When WIFI Error 401 appears as you access a website, it is the result of an attempt to gain access to a network with unauthorized login details. This error is also referred to as HTTP status code. In essence, you cannot have access until you provide a user ID and associated password that is authenticated.
After logging in when within your network coverage and the WIFI error 401 shows up, you should not be agitated. The credentials you supplied should be examined closely.
Is WIFI Error 401 Customized?
Individual settings for websites and networks lead to varying reasons why WIFI error 401 may be presented peculiarly. Why common error reporting for this glitch might be repeatedly familiar, a departure from the norm is not unexpected.
When using a browser, WIFI error 401 can present itself within the browser window just like web pages.
Why WIFI Error 401?
1. Intermittent Connection to a Microsoft Internet Information Services (IIS) 6.0 hosted website
This connection will fail as a result of
• Usage of Integrated Windows authentication by the host website
• Recycling of application pool as during progression of the authentication process.
2. Target Resource Invalidates Submitted Credentials
During the process of logging in, the server which generates a 401 response would send a header field that is annotated with a WWW-Authentication. This field is directed at the target resource with an applicable challenge.
What Happens After Authentication Fails?
In each of the above scenarios, as soon as a WIFI error 401 is sent, it is safe to accept that the credentials supplied by the user have failed the authentication test.
There is a likelihood that when authentication fails, an effort will be made by the user agent to repeat the earlier request using a header field Authorization that is replaced or new.
Having tried at least once to log in, the user agent will report the denial of authorization along with diagnostic details of relevance to the user.
How to Fix the 401 Unauthorized Error
Rectify URL Errors
Check the URL if there is a typo causing a redirect. Sometimes a typo could cause a redirection to a URL that is limited to authorized access.
Use the Main page to the Website
Any user who is certain that the URL is correct should also try to access the main page of the website. Using a secure access is one way to verify that the wrong URL has not been inputted.
Set up an account
Sometimes an account may be wrongly set up or inexistent. Always go to the main page and try to set up an account if you are a new user.
Reach the Webmaster
There might be a need to reach the webmaster if you are sure that there is no requirement to authenticate log in on the website. Just in case the WIFI error 401 is a mistake, the webmaster can rectify it.
Most webmasters can be reached by sending an email to firstname.lastname@example.org, and remember to have ‘yoursite’ replaced with the specific website name.
Sometimes as you login, there is an immediate bounce. This shows that while you may have rights, the credentials were wrong. In this case, attempt an account recovery process to resolve this.
Clear the Cache
You can also work on tweaking recycling of the application pool by configuring it to a lesser frequency.
Here are the steps:
1. Go to the ‘Start’ menu and click, then click ‘Run’ before typing in ‘inetmgr’, and click ‘OK.’
2. Select the computer you want to have the application pool recycling configured. Expand it and also expand the Application Pools.

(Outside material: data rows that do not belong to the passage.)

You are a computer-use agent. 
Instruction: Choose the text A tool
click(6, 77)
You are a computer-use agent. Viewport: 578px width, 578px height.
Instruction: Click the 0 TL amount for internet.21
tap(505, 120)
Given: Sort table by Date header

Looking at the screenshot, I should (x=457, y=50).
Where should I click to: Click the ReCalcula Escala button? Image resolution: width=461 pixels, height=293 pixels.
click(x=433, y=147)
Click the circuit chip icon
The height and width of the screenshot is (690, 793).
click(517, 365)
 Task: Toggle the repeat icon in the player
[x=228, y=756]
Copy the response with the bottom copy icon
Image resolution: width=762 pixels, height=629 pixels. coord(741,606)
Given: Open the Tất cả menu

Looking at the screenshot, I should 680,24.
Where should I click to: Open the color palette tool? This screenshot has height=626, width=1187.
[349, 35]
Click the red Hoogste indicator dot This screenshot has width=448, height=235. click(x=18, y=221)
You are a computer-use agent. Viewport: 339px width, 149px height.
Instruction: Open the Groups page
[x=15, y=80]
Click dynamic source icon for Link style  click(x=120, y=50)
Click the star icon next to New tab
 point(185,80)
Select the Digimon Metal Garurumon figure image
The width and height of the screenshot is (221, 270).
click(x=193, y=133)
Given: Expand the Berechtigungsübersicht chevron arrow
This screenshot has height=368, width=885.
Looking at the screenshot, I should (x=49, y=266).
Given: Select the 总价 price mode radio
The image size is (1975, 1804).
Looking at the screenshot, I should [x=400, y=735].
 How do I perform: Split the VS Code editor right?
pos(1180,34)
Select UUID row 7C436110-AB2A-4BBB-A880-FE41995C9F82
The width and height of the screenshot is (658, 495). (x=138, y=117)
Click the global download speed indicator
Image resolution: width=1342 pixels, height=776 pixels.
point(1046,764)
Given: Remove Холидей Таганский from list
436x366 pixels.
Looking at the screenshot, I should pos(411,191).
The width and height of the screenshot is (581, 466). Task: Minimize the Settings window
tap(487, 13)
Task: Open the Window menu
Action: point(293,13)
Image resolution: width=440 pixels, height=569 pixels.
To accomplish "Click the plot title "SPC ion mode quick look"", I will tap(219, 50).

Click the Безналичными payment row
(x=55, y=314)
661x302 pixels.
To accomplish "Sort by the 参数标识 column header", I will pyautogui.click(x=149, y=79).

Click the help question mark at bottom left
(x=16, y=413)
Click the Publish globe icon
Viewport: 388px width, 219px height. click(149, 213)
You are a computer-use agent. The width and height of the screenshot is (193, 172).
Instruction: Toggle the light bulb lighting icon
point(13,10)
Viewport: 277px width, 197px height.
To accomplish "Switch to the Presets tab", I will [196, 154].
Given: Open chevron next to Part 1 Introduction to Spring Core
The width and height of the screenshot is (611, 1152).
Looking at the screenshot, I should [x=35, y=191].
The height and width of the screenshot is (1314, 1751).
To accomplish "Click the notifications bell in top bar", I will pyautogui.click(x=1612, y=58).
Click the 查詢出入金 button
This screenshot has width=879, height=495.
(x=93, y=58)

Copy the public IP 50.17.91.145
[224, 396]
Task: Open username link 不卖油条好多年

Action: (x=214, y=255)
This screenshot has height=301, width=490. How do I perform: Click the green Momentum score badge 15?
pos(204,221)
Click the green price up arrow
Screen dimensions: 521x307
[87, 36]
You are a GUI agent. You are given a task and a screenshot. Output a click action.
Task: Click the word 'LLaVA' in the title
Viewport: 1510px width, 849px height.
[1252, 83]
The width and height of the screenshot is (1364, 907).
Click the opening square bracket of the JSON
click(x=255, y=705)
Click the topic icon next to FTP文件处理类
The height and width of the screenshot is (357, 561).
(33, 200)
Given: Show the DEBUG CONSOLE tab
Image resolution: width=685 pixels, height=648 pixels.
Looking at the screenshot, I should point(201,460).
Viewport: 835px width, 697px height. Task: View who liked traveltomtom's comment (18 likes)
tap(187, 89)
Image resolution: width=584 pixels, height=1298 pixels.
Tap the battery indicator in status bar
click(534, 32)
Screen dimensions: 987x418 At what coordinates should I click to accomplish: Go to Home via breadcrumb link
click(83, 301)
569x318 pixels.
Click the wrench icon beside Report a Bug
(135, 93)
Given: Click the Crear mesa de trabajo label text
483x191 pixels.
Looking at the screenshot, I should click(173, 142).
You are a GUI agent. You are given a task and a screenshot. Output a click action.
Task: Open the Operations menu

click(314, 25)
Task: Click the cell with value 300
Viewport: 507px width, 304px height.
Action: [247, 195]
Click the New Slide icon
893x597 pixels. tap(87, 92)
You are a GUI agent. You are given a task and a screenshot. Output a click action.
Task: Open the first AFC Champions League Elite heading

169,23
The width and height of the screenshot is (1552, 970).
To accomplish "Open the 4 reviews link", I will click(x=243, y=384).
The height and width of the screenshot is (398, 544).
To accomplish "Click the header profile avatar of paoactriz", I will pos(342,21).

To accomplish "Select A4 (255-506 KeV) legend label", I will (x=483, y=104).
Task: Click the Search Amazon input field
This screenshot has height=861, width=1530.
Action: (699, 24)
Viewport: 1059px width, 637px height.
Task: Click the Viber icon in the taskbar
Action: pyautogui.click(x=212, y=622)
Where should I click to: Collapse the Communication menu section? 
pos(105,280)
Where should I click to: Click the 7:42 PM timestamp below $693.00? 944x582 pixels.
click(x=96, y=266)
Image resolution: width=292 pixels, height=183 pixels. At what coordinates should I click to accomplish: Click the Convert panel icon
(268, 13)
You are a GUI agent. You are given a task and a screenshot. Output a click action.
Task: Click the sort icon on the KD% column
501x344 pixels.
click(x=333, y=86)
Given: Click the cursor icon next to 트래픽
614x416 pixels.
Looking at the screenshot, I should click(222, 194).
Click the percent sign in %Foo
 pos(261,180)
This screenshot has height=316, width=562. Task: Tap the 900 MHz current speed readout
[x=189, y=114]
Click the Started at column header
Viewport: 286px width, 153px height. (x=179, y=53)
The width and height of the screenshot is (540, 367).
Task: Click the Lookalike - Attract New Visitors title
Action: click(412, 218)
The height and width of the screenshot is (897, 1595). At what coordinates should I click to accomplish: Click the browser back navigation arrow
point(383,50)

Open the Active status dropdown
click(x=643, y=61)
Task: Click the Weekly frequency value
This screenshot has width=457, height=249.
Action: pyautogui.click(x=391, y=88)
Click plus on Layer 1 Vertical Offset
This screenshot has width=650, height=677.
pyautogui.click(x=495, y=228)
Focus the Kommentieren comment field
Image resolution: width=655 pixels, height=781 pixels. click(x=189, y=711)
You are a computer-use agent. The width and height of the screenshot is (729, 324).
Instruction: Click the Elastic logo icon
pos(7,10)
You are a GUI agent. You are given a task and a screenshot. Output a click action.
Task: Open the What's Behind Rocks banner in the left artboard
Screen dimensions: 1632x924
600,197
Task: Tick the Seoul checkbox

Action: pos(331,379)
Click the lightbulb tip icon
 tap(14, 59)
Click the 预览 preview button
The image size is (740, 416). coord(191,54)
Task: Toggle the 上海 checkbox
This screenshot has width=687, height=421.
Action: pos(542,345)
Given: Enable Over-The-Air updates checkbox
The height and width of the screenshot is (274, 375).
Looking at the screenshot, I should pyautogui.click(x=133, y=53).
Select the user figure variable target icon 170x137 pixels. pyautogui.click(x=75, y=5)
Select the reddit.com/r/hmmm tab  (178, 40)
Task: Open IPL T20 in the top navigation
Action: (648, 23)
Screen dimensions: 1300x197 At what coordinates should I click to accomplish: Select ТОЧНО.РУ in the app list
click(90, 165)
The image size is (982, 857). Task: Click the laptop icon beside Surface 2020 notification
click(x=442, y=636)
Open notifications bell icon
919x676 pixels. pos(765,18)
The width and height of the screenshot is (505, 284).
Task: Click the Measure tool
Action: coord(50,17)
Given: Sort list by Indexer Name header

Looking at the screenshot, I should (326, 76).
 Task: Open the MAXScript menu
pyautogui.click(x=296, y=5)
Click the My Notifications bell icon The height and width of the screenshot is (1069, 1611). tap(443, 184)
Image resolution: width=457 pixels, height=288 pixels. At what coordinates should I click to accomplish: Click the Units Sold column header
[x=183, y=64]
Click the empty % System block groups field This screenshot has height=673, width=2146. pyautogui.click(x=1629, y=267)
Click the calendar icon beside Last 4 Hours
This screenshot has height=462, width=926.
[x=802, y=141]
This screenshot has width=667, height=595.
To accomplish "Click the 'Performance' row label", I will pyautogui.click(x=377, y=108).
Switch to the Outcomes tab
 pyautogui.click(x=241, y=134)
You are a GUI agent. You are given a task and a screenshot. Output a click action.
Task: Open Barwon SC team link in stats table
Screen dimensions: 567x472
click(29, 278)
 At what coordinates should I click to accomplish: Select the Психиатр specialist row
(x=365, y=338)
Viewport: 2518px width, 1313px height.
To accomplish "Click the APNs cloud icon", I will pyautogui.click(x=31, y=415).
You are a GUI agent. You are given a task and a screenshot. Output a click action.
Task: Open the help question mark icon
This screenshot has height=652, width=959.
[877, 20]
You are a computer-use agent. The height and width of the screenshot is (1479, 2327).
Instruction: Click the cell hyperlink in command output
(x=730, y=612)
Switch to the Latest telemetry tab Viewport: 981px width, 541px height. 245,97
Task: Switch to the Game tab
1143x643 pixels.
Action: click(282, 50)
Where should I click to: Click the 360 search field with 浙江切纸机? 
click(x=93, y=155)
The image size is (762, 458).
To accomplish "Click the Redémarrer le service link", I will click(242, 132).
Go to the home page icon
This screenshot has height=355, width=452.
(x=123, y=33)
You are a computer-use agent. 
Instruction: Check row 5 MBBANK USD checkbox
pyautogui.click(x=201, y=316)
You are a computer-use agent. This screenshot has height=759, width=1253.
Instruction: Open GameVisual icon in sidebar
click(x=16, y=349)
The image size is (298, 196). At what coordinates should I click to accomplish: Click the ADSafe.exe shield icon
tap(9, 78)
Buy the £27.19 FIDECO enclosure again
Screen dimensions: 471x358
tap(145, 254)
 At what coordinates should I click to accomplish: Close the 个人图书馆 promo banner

3. Go to properties by right-clicking the application pool that you want to configure.
4. Click on Recycle tab, alter the metrics to allow for less frequent recycling by IIS.
On every IIS 6.0 Application pool, there are numerous metrics present. Time-elapsed, requests counts and application pool recycle points are all embedded. If any of these metrics prompts a frequent recycling, then WIFI error 401 will be frequent.
5. Click OK to complete the necessary configuration.
You can reach out for more help by reviewing posts on Microsoft user pages.